SSL: CERTIFICATE_VERIFY_FAILED error with python3 on macOS 10.15

Question

/usr/bin/python3 from Xcode/CLT on macOS 10.15 (DB6/PB5 at the moment, with Xcode 11 beta 6) fails with SSL: CERTIFICATE_VERIFY_FAILED for all HTTPS requests originating from PSL, eg from urllib.request :

$ /usr/bin/python3 -c 'import urllib.request; urllib.request.urlopen("https://www.apple.com/")'
...
urllib.error.URLError: <urlopen error [SSL: CERTIFICATE_VERIFY_FAILED] certificate verify failed: unable to get local issuer certificate (_ssl.c:1056)>

How to solve this problem?

(I know the answer, will post shortly; just sharing it in case other people run into it.)

Answer 1

Supplemental to @4ae1e1's answer, you can create a symlink to the SSL folder instead of rsyncing it. This will give the added benefit of keeping any changes in /etc/ssl up-to-date at /Applications/Xcode.app/Contents/Developer/Library/Frameworks/Python3.framework/Versions/3.7/etc/ssl/ .

/usr/bin/sudo /bin/mkdir /Applications/Xcode.app/Contents/Developer/Library/Frameworks/Python3.framework/Versions/3.7/etc
/usr/bin/sudo /bin/ln -s /etc/ssl/ /Applications/Xcode.app/Contents/Developer/Library/Frameworks/Python3.framework/Versions/3.7/etc/

Should do it.

Answer 2

The problem is that /usr/bin/python3 (from either Xcode or CLT) fails to correctly locate the trust store in /etc/ssl , as we can see using ssl.get_default_verify_paths() :

$ /usr/bin/python3 -c 'import ssl; print(ssl.get_default_verify_paths())'
DefaultVerifyPaths(cafile=None, capath=None, openssl_cafile_env='SSL_CERT_FILE', openssl_cafile='/Applications/Xcode.app/Contents/Developer/Library/Frameworks/Python3.framework/Versions/3.7/etc/ssl/cert.pem', openssl_capath_env='SSL_CERT_DIR', openssl_capath='/Applications/Xcode.app/Contents/Developer/Library/Frameworks/Python3.framework/Versions/3.7/etc/ssl/certs')

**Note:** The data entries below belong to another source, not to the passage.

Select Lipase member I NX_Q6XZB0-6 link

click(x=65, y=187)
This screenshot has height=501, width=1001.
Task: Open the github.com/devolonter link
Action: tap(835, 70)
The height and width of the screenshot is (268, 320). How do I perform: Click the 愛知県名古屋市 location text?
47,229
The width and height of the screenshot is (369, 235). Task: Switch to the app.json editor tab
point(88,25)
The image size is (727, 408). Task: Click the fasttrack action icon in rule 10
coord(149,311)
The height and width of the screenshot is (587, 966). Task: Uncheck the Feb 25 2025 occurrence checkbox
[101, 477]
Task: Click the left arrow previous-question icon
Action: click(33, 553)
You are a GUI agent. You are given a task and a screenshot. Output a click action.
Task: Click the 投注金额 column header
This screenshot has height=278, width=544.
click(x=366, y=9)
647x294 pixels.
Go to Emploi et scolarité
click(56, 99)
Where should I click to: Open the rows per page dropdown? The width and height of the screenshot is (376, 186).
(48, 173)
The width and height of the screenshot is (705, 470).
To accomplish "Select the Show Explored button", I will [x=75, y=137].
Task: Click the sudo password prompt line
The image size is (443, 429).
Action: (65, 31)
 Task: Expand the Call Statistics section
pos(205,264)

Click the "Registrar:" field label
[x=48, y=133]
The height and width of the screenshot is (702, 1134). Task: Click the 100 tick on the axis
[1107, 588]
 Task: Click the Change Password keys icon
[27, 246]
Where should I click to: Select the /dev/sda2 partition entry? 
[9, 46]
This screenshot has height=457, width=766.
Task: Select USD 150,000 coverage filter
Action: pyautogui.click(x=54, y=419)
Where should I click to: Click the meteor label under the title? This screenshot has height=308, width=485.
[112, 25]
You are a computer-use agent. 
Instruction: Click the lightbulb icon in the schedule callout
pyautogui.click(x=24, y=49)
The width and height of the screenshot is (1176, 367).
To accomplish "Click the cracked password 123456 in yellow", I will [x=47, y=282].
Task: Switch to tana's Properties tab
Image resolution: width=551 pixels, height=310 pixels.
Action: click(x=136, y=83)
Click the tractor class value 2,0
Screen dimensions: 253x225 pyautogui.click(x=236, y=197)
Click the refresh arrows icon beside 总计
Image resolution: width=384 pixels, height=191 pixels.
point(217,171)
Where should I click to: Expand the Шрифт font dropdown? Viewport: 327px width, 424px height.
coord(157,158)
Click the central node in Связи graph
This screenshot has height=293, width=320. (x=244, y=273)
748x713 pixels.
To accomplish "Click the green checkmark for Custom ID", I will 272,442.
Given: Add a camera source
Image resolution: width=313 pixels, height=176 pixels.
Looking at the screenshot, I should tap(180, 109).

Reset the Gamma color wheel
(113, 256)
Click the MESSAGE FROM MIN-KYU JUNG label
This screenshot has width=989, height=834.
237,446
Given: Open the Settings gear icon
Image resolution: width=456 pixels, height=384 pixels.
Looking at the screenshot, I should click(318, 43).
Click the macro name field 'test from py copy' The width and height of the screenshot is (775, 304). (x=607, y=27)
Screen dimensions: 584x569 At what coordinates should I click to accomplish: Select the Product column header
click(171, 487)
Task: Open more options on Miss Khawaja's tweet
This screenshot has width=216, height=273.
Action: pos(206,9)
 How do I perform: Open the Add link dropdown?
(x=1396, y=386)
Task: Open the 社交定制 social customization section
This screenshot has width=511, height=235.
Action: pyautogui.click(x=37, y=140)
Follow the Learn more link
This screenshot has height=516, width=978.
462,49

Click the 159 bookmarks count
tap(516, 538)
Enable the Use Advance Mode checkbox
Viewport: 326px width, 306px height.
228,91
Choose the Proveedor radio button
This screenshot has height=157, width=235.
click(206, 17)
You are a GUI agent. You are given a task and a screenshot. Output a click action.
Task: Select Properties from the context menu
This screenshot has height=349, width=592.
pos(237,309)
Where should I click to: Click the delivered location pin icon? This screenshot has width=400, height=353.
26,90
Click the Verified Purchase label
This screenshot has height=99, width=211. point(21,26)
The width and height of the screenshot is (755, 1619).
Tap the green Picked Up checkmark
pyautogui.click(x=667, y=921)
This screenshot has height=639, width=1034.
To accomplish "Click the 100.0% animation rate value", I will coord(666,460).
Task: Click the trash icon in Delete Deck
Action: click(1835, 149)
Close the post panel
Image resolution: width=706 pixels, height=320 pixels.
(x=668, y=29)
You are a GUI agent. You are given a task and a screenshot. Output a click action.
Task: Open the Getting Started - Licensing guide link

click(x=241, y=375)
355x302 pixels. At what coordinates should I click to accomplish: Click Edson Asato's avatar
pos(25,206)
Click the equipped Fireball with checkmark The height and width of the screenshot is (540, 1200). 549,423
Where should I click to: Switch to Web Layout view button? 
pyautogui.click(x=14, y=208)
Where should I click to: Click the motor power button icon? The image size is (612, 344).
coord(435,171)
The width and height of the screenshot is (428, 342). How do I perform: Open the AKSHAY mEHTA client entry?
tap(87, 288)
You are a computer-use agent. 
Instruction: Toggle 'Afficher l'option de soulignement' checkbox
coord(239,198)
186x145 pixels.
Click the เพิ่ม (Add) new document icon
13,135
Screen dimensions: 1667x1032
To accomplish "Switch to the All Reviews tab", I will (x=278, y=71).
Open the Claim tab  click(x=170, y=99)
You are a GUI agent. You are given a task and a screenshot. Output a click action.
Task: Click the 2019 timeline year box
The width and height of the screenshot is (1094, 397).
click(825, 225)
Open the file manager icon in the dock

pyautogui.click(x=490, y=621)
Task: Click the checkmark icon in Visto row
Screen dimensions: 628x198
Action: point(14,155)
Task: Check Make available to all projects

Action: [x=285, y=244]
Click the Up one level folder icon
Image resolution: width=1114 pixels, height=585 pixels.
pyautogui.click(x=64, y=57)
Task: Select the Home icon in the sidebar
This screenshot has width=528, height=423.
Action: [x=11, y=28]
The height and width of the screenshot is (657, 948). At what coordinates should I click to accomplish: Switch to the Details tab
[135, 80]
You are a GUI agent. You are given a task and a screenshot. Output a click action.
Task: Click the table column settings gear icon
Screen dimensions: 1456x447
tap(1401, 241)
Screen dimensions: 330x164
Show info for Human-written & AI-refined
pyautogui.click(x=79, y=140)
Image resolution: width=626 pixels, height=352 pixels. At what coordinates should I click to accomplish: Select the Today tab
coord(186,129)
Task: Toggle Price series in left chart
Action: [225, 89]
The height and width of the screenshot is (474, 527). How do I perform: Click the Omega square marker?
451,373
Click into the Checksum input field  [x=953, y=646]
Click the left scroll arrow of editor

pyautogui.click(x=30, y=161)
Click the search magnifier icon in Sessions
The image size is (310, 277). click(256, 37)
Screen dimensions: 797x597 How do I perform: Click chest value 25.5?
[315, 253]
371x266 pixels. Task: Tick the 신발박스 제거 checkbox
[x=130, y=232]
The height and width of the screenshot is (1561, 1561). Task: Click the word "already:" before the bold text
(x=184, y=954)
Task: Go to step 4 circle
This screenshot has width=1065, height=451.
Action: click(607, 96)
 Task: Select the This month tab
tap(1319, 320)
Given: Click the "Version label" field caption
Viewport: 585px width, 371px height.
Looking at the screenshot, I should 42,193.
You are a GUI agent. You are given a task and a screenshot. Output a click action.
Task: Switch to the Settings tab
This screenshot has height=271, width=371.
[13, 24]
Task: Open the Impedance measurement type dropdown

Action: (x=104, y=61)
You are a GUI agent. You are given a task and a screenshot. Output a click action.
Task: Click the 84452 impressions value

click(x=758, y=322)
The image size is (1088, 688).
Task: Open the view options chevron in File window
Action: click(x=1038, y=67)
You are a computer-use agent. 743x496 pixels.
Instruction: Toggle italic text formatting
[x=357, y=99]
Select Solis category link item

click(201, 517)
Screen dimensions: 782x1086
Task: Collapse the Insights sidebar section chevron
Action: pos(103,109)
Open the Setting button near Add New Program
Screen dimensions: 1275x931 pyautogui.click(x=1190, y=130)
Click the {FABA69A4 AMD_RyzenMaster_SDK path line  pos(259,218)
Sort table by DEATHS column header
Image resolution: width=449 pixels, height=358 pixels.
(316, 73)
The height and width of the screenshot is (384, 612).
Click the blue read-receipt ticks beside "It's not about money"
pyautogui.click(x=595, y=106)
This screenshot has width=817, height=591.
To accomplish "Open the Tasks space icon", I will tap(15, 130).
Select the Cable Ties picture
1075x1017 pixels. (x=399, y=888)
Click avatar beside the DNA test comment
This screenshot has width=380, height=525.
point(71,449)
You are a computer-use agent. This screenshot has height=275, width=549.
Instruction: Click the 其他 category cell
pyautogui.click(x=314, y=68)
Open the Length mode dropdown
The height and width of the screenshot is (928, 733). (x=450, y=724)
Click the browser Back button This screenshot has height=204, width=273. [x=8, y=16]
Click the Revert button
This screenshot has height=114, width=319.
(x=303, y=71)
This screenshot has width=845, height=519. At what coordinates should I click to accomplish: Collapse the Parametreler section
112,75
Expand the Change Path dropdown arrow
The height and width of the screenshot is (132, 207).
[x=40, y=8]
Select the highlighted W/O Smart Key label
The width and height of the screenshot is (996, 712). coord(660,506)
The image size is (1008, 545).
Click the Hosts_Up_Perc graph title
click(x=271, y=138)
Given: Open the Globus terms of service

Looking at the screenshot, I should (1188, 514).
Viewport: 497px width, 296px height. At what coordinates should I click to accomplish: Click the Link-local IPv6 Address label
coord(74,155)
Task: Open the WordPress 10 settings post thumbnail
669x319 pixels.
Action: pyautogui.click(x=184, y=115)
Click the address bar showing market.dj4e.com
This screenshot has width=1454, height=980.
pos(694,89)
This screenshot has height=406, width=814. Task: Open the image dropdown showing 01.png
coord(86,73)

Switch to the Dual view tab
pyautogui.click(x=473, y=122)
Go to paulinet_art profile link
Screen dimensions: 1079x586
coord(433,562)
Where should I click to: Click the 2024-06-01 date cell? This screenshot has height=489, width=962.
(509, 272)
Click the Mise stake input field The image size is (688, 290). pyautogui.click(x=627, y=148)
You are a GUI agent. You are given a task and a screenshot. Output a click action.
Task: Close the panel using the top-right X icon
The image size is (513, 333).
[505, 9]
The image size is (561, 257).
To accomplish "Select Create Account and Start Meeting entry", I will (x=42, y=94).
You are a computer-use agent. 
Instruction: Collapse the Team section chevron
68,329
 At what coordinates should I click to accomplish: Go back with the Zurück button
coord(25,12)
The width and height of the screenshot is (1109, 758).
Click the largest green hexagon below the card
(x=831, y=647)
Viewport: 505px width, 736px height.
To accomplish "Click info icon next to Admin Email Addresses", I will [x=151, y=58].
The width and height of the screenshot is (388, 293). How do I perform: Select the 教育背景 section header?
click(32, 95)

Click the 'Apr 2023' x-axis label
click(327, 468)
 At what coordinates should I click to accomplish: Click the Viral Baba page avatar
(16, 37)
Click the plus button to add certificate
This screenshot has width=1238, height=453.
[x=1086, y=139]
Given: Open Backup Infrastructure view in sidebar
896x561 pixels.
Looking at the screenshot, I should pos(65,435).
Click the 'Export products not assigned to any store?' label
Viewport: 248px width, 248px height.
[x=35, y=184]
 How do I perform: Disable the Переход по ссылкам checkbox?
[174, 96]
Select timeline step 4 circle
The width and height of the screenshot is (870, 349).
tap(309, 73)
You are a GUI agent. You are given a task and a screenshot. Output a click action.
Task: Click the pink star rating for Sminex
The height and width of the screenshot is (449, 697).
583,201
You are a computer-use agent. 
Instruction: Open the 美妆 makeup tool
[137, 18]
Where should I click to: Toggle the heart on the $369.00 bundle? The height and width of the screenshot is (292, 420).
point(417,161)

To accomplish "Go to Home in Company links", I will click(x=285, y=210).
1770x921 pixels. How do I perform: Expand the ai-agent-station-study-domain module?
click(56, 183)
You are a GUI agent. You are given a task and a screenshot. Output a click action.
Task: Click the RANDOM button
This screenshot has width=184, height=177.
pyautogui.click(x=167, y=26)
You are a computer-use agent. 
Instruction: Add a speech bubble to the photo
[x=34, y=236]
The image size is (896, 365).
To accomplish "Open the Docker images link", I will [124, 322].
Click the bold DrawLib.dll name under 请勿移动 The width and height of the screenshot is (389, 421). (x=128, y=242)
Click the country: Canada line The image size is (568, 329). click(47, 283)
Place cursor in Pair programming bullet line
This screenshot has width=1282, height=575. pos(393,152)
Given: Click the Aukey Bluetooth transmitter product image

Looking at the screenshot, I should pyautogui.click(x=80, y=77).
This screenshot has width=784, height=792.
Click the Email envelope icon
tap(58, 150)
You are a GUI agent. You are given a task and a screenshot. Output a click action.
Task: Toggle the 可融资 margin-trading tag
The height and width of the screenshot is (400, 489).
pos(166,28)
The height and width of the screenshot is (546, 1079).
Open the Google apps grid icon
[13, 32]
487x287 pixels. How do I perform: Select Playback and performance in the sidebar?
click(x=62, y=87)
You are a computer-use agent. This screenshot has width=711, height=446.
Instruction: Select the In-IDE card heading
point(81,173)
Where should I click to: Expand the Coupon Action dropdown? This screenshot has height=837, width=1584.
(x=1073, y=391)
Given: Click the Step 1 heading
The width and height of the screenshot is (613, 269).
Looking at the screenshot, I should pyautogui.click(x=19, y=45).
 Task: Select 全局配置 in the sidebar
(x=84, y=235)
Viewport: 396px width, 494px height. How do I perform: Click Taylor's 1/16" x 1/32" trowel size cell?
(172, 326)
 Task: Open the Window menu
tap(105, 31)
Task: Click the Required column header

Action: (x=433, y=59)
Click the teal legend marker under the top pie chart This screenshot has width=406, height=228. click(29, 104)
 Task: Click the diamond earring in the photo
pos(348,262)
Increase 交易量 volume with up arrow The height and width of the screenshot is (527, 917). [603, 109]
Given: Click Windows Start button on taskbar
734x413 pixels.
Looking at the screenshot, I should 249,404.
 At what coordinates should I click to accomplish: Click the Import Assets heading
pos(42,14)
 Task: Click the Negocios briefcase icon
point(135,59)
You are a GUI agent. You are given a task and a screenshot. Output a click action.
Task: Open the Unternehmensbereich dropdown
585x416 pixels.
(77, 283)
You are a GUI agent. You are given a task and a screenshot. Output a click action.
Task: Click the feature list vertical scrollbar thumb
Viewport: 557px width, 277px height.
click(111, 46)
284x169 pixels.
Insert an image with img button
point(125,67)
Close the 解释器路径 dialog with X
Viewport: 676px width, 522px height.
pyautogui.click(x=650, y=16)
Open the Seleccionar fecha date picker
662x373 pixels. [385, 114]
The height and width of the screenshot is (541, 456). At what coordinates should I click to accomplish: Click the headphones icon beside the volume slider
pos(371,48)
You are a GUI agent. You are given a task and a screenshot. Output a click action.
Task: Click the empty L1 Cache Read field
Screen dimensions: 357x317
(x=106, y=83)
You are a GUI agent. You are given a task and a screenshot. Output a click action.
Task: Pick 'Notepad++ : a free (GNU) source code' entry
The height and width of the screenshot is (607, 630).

It's looking into /Applications/Xcode.app/Contents/Developer/Library/Frameworks/Python3.framework/Versions/3.7/etc/ssl , which doesn't exist.

Knowing this, we can use the following hack:

$ sudo rsync -avzP /etc/ssl/ /Applications/Xcode.app/Contents/Developer/Library/Frameworks/Python3.framework/Versions/3.7/etc/ssl/

I've submitted a bug report to Apple (btw, just realized bugreport.apple.com is now gone, and I had to use the Feedback Assistant website). Open radar https://openradar.appspot.com/7111585 (that radar number is unfortunately wrong — since bugreport.apple.com is gone, I don't have a radar number anymore, only a feedback number FB7111585 ).

Answer 3

According to this GitHub issue , Apple refused to fix this:

The problem behaves as intended.

certifi is a third-party module, not part of Python itself.

urllib is a low-level library. It can handle SSL, but you must explicitly set up the SSL context with a cafile .

Try the following instead:

 pip3 install requests python3 -c 'import requests; print(requests.get("https://apple.com").text)'

If you only want to get cacert.pem , you can use pip3 install certifi , but you must still explicitly pass cafile to urllib .

So my solution is simply using Requests instead. This is supported and future proof.

Answer 4

i had an issue with 'abort 6' when importing 'requests' package after updating to catalina. while searching for a solution, i was lead to this page. unfortunately none of the above worked for me, however...

updating to python 3.8 manually from python.org seemed to solve this issue very easily for me. i had to reinstall all my packages (w/ pip3) as i came across errors, but that wasn't so bad.

i don't see any of my projects having an issue with python3.8 so far (been using 3.7 for a while)

hope this helps someone! thanks for all the additional suggestions and efforts!

Answer 5

You should reinstall Xcode command line tools that contains Python.

pip3 uninstall -y -r <(pip requests certifi)
brew uninstall --ignore-dependencies python3

sudo rm -rf /Library/Developer/CommandLineTools
xcode-select --install
sudo xcode-select -r

python3 -m pip install --user certifi
python3 -m pip install --user requests

Answer 6

python3.6 -c 'import requests; requests.get("https://www.apple.com/")'

Try using this. Check if this works for you.